2006-09-06 14:48:50 · 26 answers · asked by Mom of 7 gramma of 3 3 in Social Science Gender Studies

26 answers

You can not communicate with him, any attempt will only make him angry. To him, he is right and all problems are your fault with no exception!!! Although you loved him at one time, years of abuse destroys love but women stay for a variety of reason. All involve low self esteem. IF he was sorry (and he isn't), he would sincerely beg your forgivenss and change his behavior, not demand your forgivenss....here again, he is placing the blame on you. In many similar cases the abusive one pleads for forgivness, promises never to repeat the action, changes for a few days and restarts the unending cycle.

Obviously he is seriouslly mentally unstable, cruel, unpredictable, and is putting a guilt trip on you. He is a danger to others but probably not to himself, He needs psychiatric care in or out of a mental institution but you might be in great danger if you suggest this without authorities present. You have stayed longer than is healthy, but he will not let you leave because he would lose control of you. If you find the courage to leave, do so when he is not home, leave a note if you want, but do NOT tell him where he can find you. Do not assume that because you have survived for 6 years, that he would hesitate to take your life, and feel justified in doing so, if he feels he is threatened or is losing control of you. I hope you have friends and family for support. Also, DO NOT leave unless you have strength not to return, leaving to "bring him to his senses will not work". Women usually stay with abusive husbands because they feel it's their fault that the husband treats them cruelly and that they do not really deserve better. He depends on you feeling this way. You need counseling to overcome years of abuse and low self esteem. Look for a shelter for abused women. Please know you are not alone, that you deserve to be happy and persue a better life for yourself. You did not mention whether you have children, if you do, take them with you, If he is cruel to you, he will be cruel to them. I have seen many similar cases and some of them ended tragically. Best of luck to you.
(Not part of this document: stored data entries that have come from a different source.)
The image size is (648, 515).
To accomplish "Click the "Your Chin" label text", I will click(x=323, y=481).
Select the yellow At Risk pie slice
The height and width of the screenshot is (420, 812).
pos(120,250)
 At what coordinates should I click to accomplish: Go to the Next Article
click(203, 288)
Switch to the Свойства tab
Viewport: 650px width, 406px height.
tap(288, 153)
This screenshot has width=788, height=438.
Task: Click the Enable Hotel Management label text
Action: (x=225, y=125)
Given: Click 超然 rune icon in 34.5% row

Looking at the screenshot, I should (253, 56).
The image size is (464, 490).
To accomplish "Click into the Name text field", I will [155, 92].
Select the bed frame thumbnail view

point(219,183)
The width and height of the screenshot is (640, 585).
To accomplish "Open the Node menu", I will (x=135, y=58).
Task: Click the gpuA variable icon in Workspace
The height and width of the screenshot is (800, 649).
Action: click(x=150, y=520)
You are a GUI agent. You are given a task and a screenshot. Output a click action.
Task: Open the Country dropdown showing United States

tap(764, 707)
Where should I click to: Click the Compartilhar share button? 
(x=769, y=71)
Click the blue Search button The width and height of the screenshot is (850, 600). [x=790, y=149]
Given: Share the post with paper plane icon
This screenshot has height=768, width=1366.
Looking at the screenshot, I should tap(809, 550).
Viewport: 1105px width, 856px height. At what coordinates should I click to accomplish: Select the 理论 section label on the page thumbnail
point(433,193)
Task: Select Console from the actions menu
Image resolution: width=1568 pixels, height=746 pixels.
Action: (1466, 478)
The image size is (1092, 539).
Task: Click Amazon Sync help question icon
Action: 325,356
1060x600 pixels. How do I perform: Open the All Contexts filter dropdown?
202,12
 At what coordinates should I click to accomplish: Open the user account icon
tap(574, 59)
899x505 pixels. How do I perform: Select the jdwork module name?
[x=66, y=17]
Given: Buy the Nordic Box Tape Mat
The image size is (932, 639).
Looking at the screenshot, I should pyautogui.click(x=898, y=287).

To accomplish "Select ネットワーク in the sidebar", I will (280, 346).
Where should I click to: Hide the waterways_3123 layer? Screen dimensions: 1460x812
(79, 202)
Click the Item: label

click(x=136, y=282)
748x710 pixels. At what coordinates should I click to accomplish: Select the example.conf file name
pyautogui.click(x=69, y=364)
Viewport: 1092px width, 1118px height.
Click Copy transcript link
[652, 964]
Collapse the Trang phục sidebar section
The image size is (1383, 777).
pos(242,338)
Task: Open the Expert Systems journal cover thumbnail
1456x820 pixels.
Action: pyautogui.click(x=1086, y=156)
2006-09-06 16:04:21 · answer #1 · answered by Dan 2 · 0 0

GET OUT!!!! It's only a matter of time before he takes over your whole life, physical, emotional, and mental. The abuser starts with these types of tactics.

The next step is to get rid of your friends. "Baby, they don't know you the way I know you. They don't like me because they're jealous of what we have. You know every time you're with that friend, we end up fighting because of her. If you really loved me, you'd stop hanging with her." It wears on you until it is just easier to let the friends go. You've still got your family.

That's a problem for the abuser, so they have to go as well. "Honey, you know your mother has always hated me. She just doesn't understand what you and I have. Every time you see her, she talks trash about me. If you love me, then we'll move to XYZLand where we can be together." XYZLand is away from your family and your only other support, but you decide to move because maybe if your family isn't around, he'll be more confident in your relationship and it will be okay.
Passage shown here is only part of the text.